Q2 BT: Tiger and Sheep
Brain teaser number two from the book “A Practical Guide to Quantitative Finance Interviews” by Zhou Xinfeg.
Question statement
One hundred tigers and one sheep are put on a magic island that only has grass. Tigers can eat grass, but they would rather eat sheep. Assume: (A). Each time only one tiger can eat one sheep, and that tiger itself will become a sheep after it eat the sheep. (B). All tigers are smart and perfectly rational and they want to survive. So will the sheep be eaten?
Assumptions
- Each time only one tiger can eat sheep.
- A tiger will become a sheep after it eats the sheep.
- All tigers are smart and perfectly rational: They want to survive.
- The tiger that eats a sheep its the whole sheep. There is no “meat sharing”.

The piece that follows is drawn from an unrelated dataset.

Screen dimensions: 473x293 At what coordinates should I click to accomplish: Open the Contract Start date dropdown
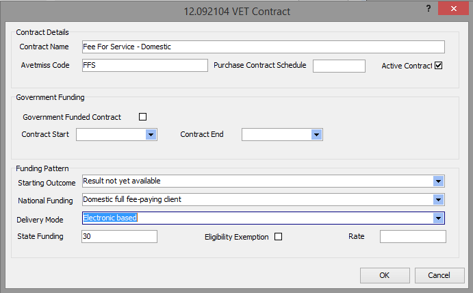[151, 135]
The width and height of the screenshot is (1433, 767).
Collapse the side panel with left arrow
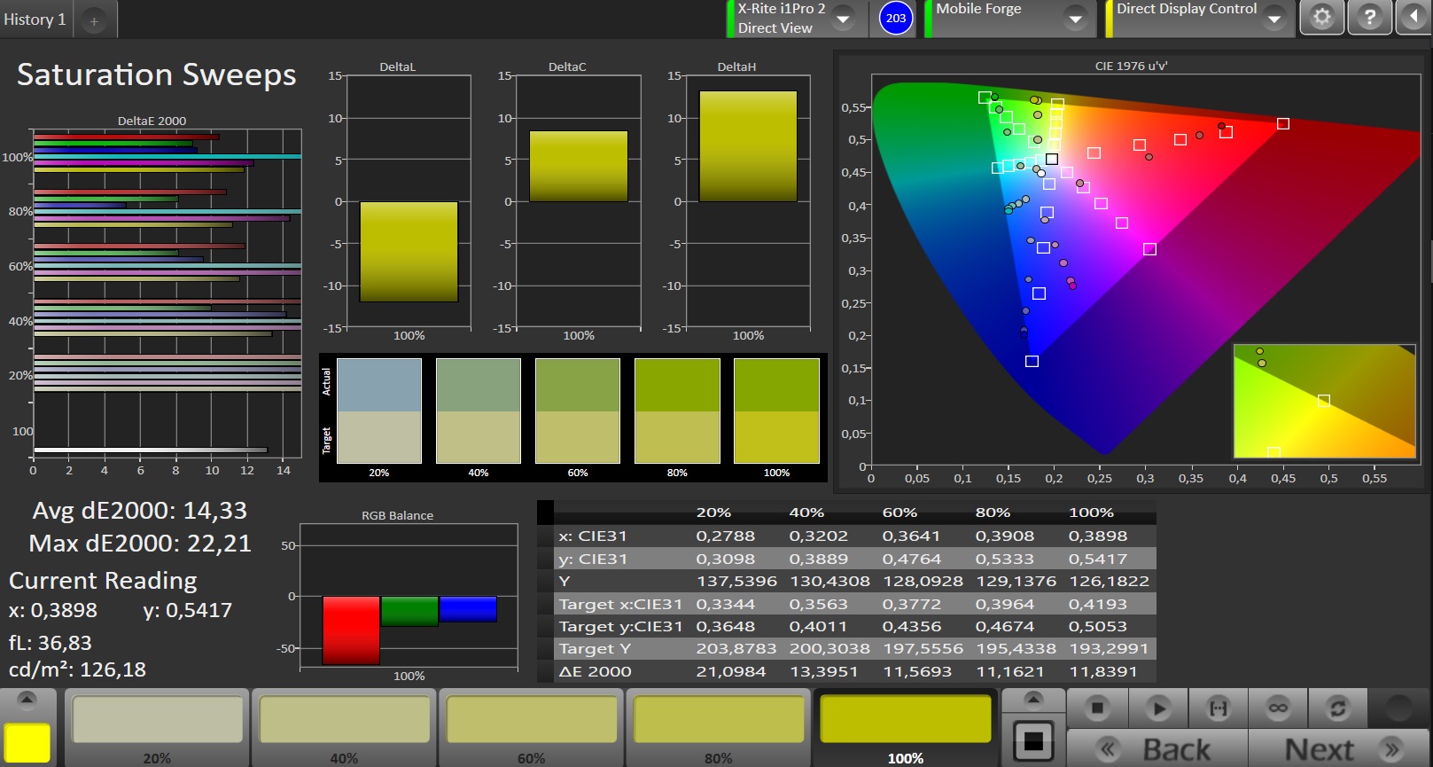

- Tigers have two food sources: grass and sheep.
Solution and explanation
The question is if the sheep will be eaten. Lets reduce make it simpler by reducing the number of tigers down to one.
1 tiger, 1 sheep
It’ll definitely eat the sheep. There’s no fear that after it becomes a sheep, itll be eaten. There won’t be tigers left to do that after it turns.
2 tigers, 1 sheep
The sheep won’t be eaten since each will be afraid they’d be next in line for being eaten by the tiger that does not turn into a sheep.
3 tigers, 1 sheep
The sheep will be eaten. One tiger will eat the sheep well knowing the remaining two won’t dare to eat it. From the previous example we know that in a scenario where there’s two tigers and 1 sheep the sheep ain’t eaten for the previously provided explanation.
4 tigers, 1 sheep
The sheep will stay alive. All tigers will be afraid of becoming the sheep that will certainly be eaten as per the reasons stated in the 3 tigers, 1 sheep scenario.
The pattern
Whenever there’s an even number of tigers, the sheep is safe. Otherwise, the sheep gets eaten.
That’s it for this one.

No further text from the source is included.